Problem details: Could you copy every record below exactly, leaving out the pictures?

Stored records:
--
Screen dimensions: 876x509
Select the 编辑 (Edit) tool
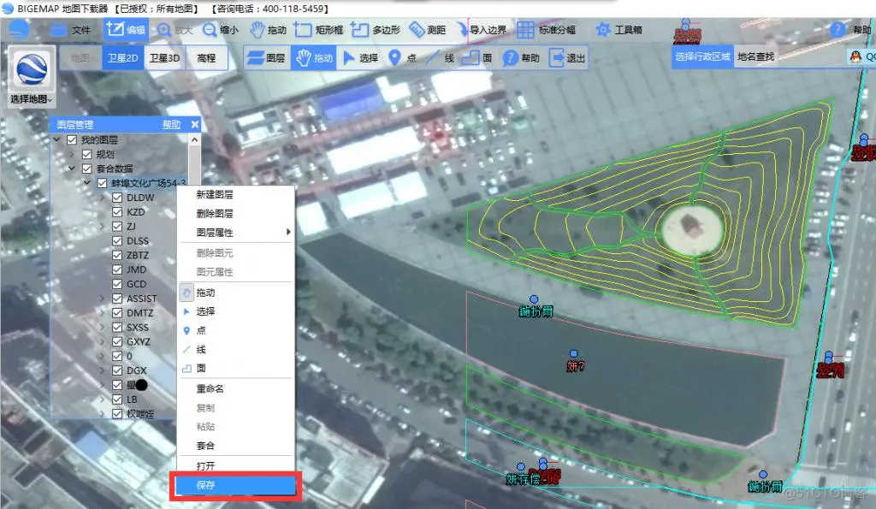tap(127, 30)

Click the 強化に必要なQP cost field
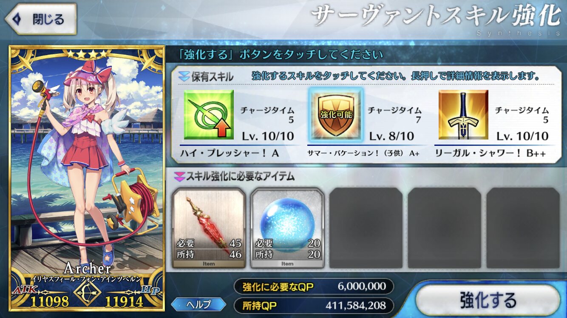(314, 287)
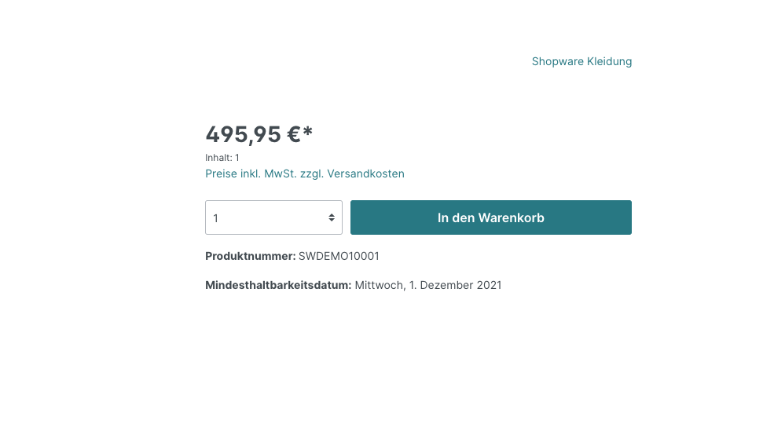Click the word Kleidung in manufacturer link
The width and height of the screenshot is (763, 442).
(x=609, y=61)
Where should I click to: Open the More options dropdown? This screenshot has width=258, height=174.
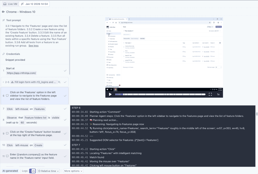[x=73, y=171]
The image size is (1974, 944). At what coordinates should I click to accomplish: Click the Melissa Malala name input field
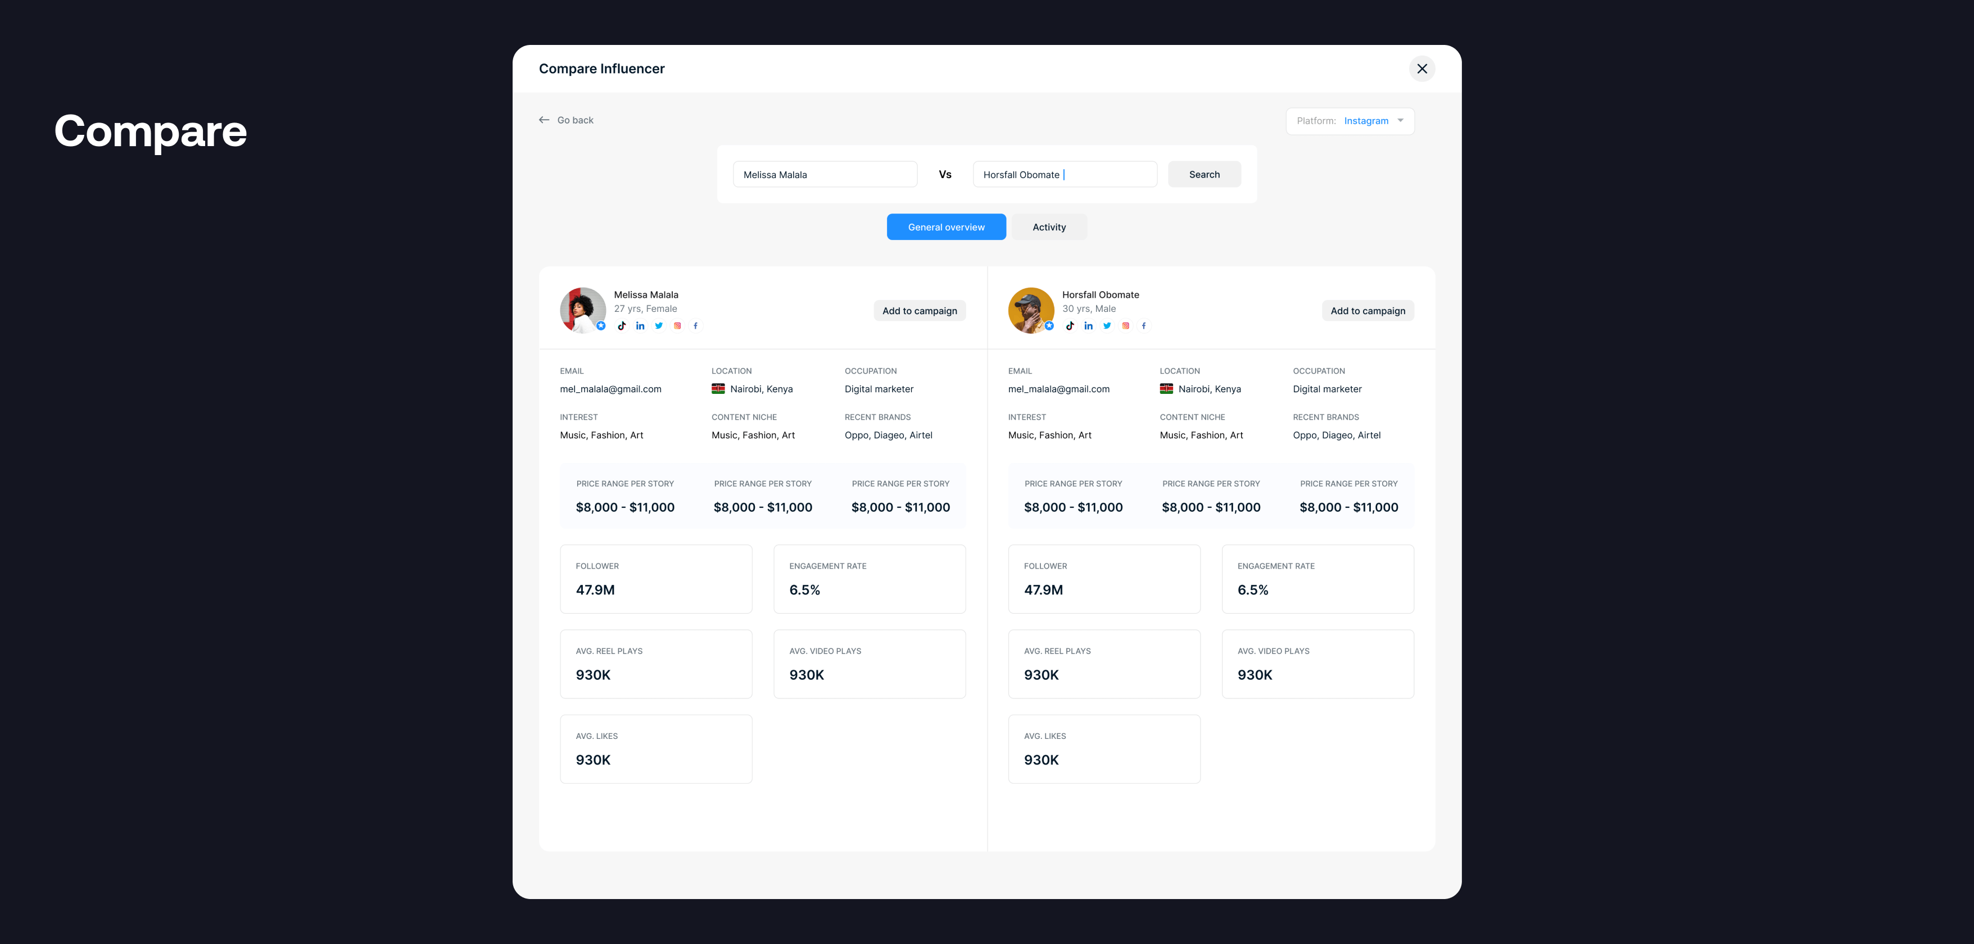coord(825,174)
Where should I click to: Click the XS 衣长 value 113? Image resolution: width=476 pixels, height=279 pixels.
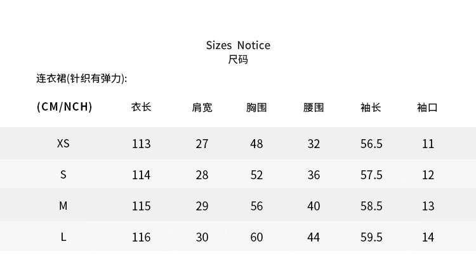pos(142,144)
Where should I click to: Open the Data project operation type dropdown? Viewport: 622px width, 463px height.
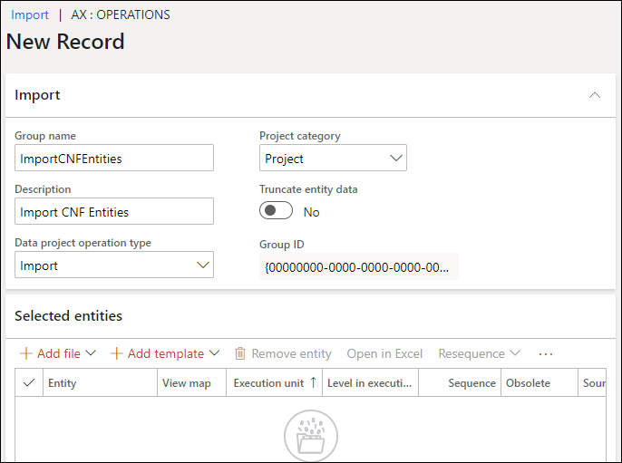pyautogui.click(x=203, y=265)
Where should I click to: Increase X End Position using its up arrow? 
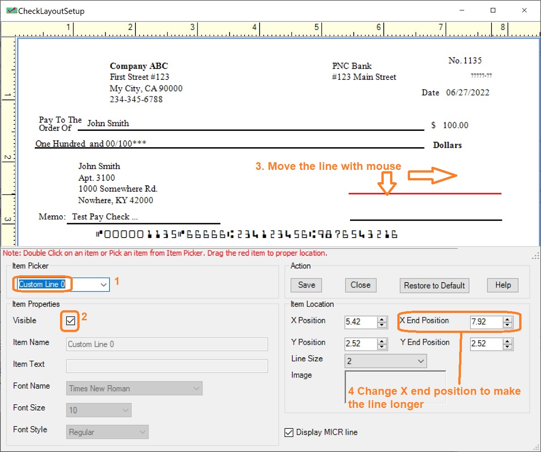(508, 319)
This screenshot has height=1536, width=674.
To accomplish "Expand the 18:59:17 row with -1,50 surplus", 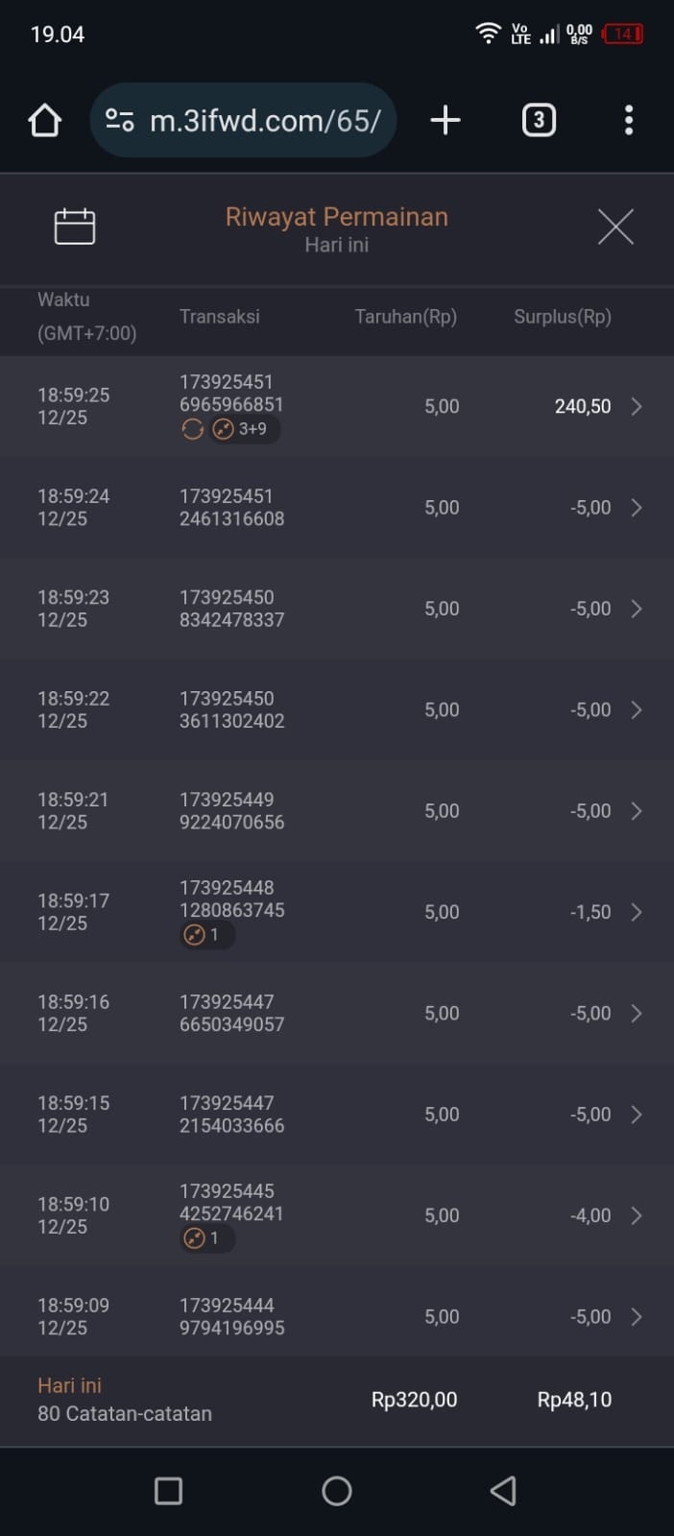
--
Result of this task:
Screen dimensions: 876x509
Select the 编辑 (Edit) tool
tap(127, 30)

Click the 強化に必要なQP cost field
(314, 287)
Click the word Kleidung in manufacturer link
The width and height of the screenshot is (763, 442).
(x=609, y=61)
Where should I click to: Open the More options dropdown? This screenshot has width=258, height=174.
[x=73, y=171]
The image size is (1974, 944). At what coordinates should I click to accomplish: Click the Melissa Malala name input field
coord(825,174)
Where should I click to: Click the XS 衣长 value 113? Image resolution: width=476 pixels, height=279 pixels.
pos(142,144)
Where should I click to: Open the Data project operation type dropdown? Viewport: 622px width, 463px height.
pyautogui.click(x=203, y=265)
Where should I click to: Increase X End Position using its up arrow? 
(508, 319)
This screenshot has height=1536, width=674.
To accomplish "Expand the 18:59:17 row with -1,50 surplus", 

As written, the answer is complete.